Authentication of wireless clients using EAP and 802.11X has become standard in corporate networks, and these methods are becoming even more widespread with the integration of the Hotspot 2.0 specification for public Internet access. The disadvantage of 802.11X authentication is the significantly longer time between login and connection, because up to twelve data packets have to be exchanged between the WLAN client and the access point. For most applications, which are all about data exchange, this may not be particularly important. However, for time-critical applications such as Voice over IP, it is important that the authentication at neighboring WLAN radio cells does not affect communication.
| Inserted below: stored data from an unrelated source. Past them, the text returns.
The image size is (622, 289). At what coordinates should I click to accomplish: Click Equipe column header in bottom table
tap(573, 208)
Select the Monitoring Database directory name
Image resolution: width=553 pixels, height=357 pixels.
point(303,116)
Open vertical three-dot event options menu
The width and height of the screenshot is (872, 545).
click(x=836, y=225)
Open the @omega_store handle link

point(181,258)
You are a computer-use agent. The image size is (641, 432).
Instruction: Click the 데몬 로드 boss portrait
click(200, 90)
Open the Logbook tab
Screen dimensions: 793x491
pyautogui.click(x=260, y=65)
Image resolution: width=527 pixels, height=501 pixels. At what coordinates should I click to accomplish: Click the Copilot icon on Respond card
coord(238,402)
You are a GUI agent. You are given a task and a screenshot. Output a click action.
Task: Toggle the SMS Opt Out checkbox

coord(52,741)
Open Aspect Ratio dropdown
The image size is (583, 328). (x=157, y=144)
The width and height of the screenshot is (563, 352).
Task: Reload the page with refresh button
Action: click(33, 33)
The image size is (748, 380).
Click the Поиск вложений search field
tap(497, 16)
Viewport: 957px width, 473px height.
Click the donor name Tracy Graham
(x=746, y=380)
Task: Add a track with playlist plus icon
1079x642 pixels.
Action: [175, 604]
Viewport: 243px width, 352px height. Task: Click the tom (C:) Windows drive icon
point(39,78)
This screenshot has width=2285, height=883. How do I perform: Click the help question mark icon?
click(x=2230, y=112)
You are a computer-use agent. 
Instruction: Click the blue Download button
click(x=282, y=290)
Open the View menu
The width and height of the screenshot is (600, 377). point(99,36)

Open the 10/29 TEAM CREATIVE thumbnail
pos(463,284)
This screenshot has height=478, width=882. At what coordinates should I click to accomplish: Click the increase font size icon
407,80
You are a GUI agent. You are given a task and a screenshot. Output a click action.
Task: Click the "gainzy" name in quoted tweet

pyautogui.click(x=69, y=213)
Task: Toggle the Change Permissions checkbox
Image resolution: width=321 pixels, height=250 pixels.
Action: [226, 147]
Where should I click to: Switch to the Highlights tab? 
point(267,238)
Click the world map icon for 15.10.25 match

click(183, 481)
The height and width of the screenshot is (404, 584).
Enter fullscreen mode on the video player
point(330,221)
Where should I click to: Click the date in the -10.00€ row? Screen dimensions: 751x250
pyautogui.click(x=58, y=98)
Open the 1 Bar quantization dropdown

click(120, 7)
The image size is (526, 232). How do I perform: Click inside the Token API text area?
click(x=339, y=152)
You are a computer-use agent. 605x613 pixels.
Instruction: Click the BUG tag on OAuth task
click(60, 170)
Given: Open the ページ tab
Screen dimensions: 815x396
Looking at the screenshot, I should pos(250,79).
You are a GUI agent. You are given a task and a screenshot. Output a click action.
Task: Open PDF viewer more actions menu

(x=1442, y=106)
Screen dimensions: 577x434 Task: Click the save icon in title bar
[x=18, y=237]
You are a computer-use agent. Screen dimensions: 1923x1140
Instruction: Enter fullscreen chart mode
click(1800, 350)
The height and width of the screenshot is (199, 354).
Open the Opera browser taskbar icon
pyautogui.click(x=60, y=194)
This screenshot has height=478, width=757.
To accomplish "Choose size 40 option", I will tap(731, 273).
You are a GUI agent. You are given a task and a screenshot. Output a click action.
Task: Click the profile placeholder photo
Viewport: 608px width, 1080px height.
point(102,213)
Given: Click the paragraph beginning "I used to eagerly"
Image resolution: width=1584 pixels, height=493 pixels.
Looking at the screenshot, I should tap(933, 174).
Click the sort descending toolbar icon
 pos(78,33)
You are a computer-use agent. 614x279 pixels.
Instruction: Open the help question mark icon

To counteract this, authentication strategies such as PMK caching and pre-authentication have become established, although pre-authentication does not fix all of the problems. On the one hand, there is no guarantee that the WLAN client can recognize whether the access point can perform pre-authentication. On the other hand, pre-authentication causes considerable load on the RADIUS server, which needs to handle the authentication of all clients and all access points in the WLAN.
Opportunistic key caching delegates the key management to a WLAN controller, or to a central switch, which manages all of the access points in the network. If a client logs on to an access point, the WLAN controller behind it works as an authenticator to manage the keys and send the PMK to the access point, which is ultimately received by the client. If the client moves to another cell, it uses this PMK and the MAC address of the new access point to calculate a PMKID. It then send this to the new access point in the hope that OKC is enabled there (therefore "opportunistic"). If the access point cannot handle the PMKID, then it negotiates an 802.11X authentication with the client in the usual manner.
A LANCOM access point can even perform OKC if the WLAN controller is temporarily unavailable. In this case, it stores the PMK and sends this to the WLAN controller when it becomes available again. Ultimately it sends the PMK to all of the access points in the network, which allows clients to use OKC to login after a change of radio cell.